While Otudeko and Ibukun Awosika, his ally on the board of FirstBank of Nigeria Limited, were removed from their positions as chairmen of FBN Holdings and FirstBank respectively, Adeduntan, who represented the interest of a late Ibadan mogul and prominent shareholder, Arisekola Alao, was reinstated as the bank’s chief executive.
Adeduntan, 51, is viewed by the Otudeko block as now serving the interest of Adenuga. Insiders said Adenuga recently took over the significant shares of Alao, who died in 2014.
He was appointed First Bank’s managing director in 2016 to help the lender regain a sound financial footing after an avalanche of bad loans threatened to sweep it under.
The CBN’s intervention in the crisis, aimed at salvaging First Bank from a “grave financial condition”, meant N150 billion was written off in bad loans after shareholders failed to recapitalise the bank amid capital adequacy concerns.
The situation became problematic following a N75 billion loan facility by First Bank to Honeywell Flour Mills, in which Otudeko owns majority stake. The insider lending, said to be beyond the single-obligor limit particularly for a director, called the bank’s corporate governance to question.

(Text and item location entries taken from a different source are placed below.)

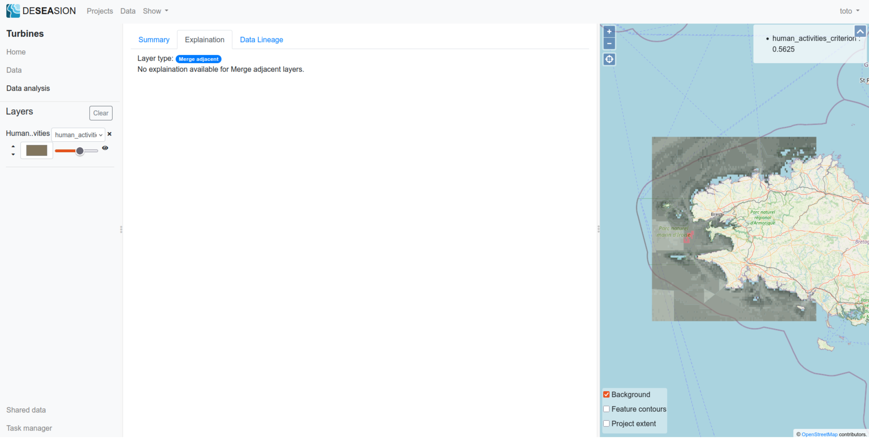This screenshot has width=869, height=438.
Task: Uncheck the Background checkbox
Action: pos(606,394)
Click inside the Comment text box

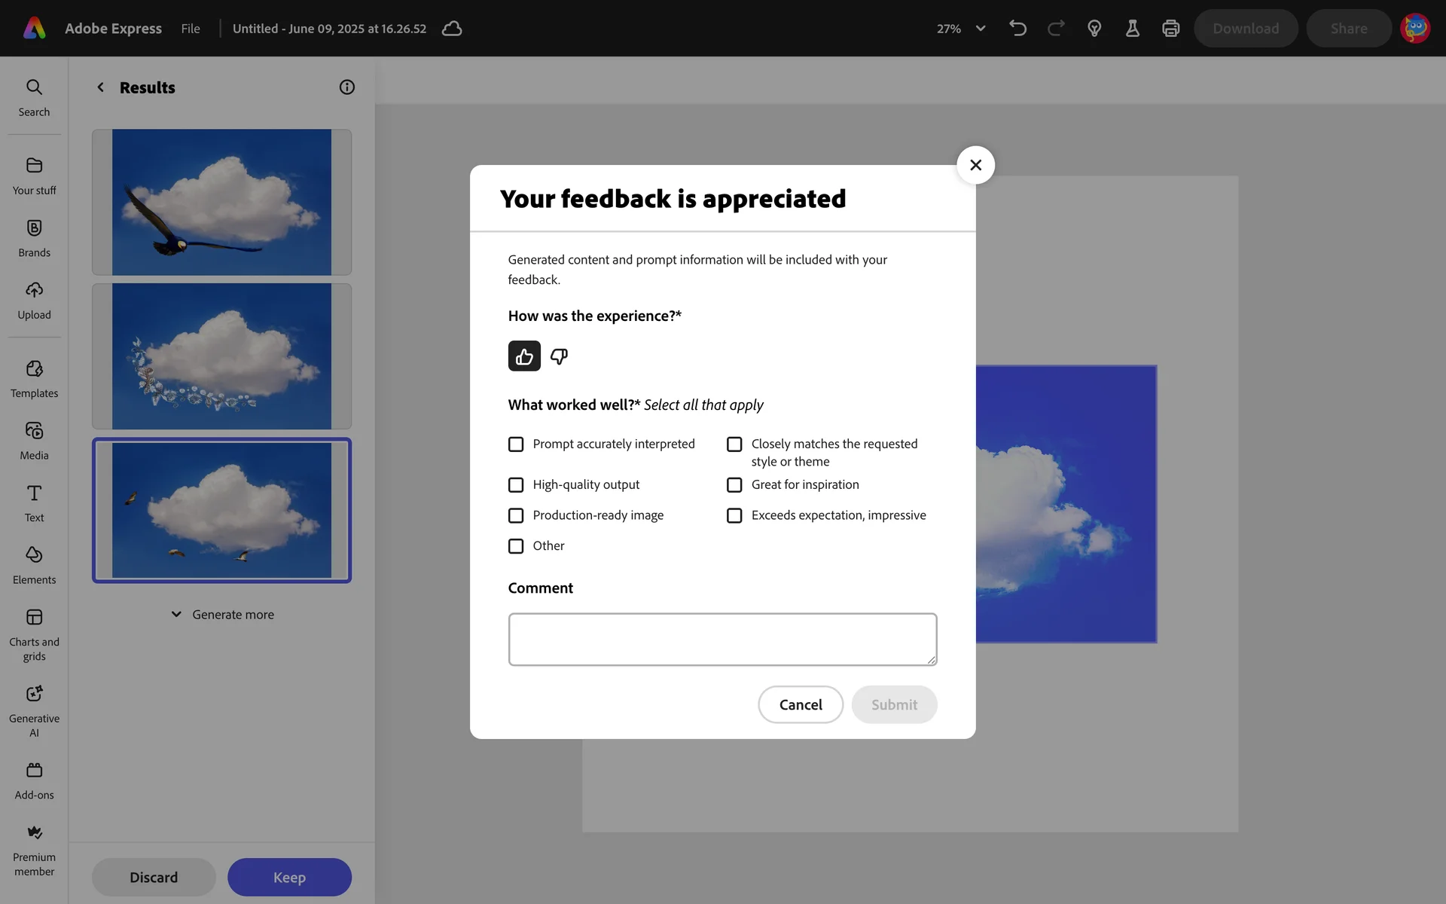pyautogui.click(x=722, y=640)
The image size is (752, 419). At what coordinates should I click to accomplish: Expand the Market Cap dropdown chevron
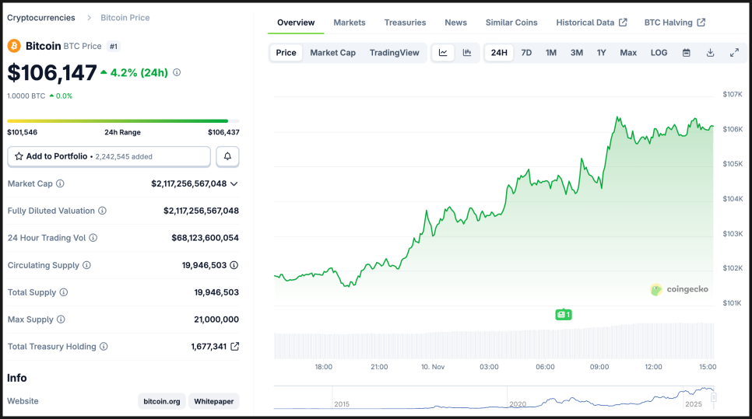coord(234,184)
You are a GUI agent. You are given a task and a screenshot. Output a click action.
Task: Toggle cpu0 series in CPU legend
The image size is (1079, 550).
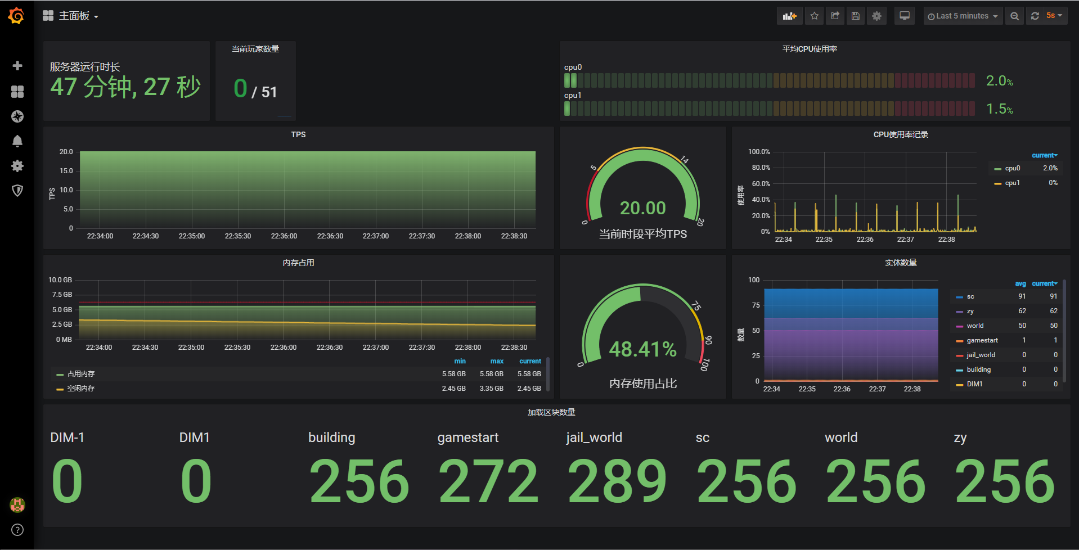[1012, 168]
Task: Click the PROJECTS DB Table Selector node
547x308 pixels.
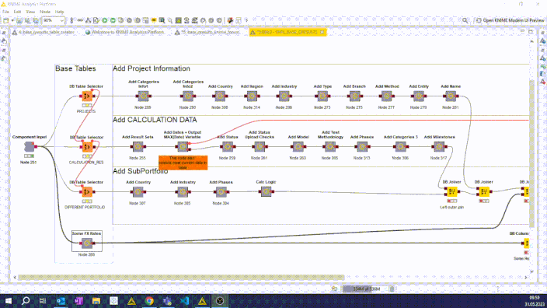Action: tap(87, 96)
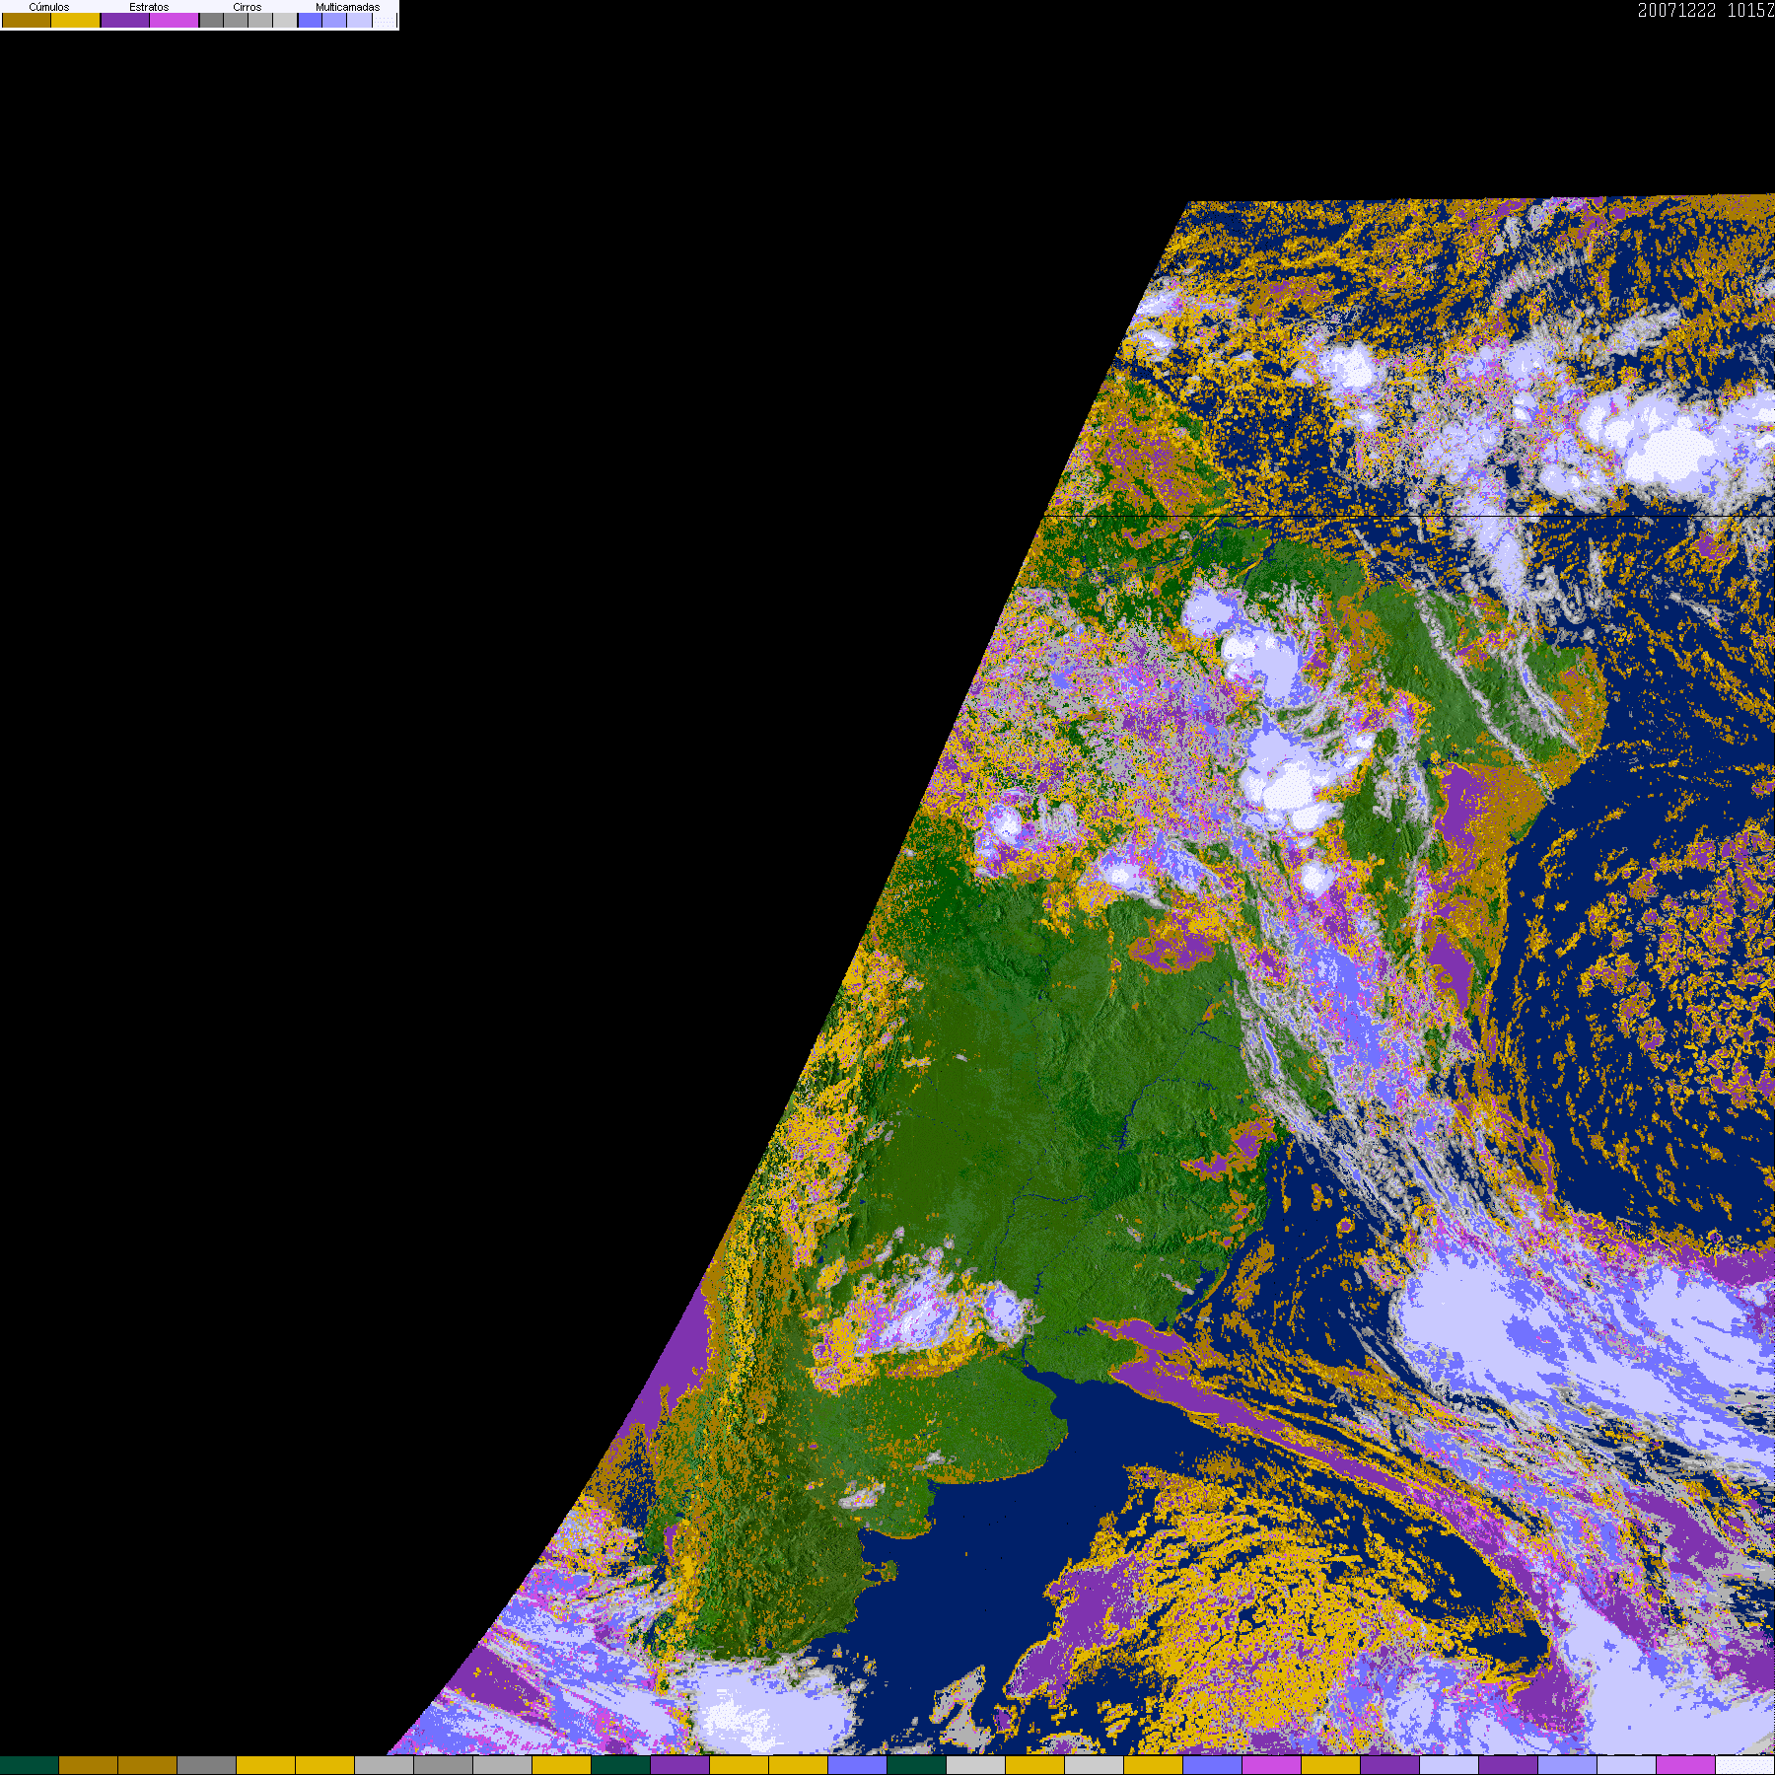
Task: Click the dark gold Cúmulos legend swatch
Action: pos(27,20)
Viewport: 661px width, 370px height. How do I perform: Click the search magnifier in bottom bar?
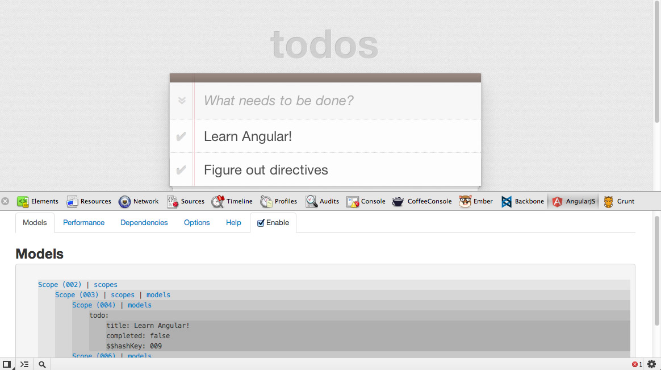coord(42,364)
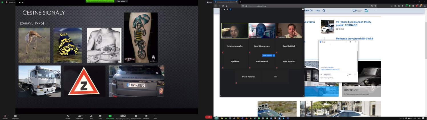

Honeywell Flour Mills said in a statement that the loan has performed from inception till date, and in accordance with agreed terms, the facilities were adequately secured with collaterals at over 170% of Forced Sales Value and 230% at Open Market Value.
But the CBN said the bank failed to perfect its lien on Otudeko’s shares in First Bank, which were placed as collateral for the loan. A lien ensures the creditor (First Bank in this case) obtains the right to the property (Otudeko’s shares) if the borrower (Honeywell Flour Mills) fails to meet its debt repayment obligations.
“We further noted that after four years the bank is yet to perfect its lien on the shares of Mr. Oba Otudeko in FBN Holdco which collateralized the restructured credit facilities for Honeywell Flour Mills contrary to the conditions precedent for the restructuring of the company’s credit facility,” the CBN said.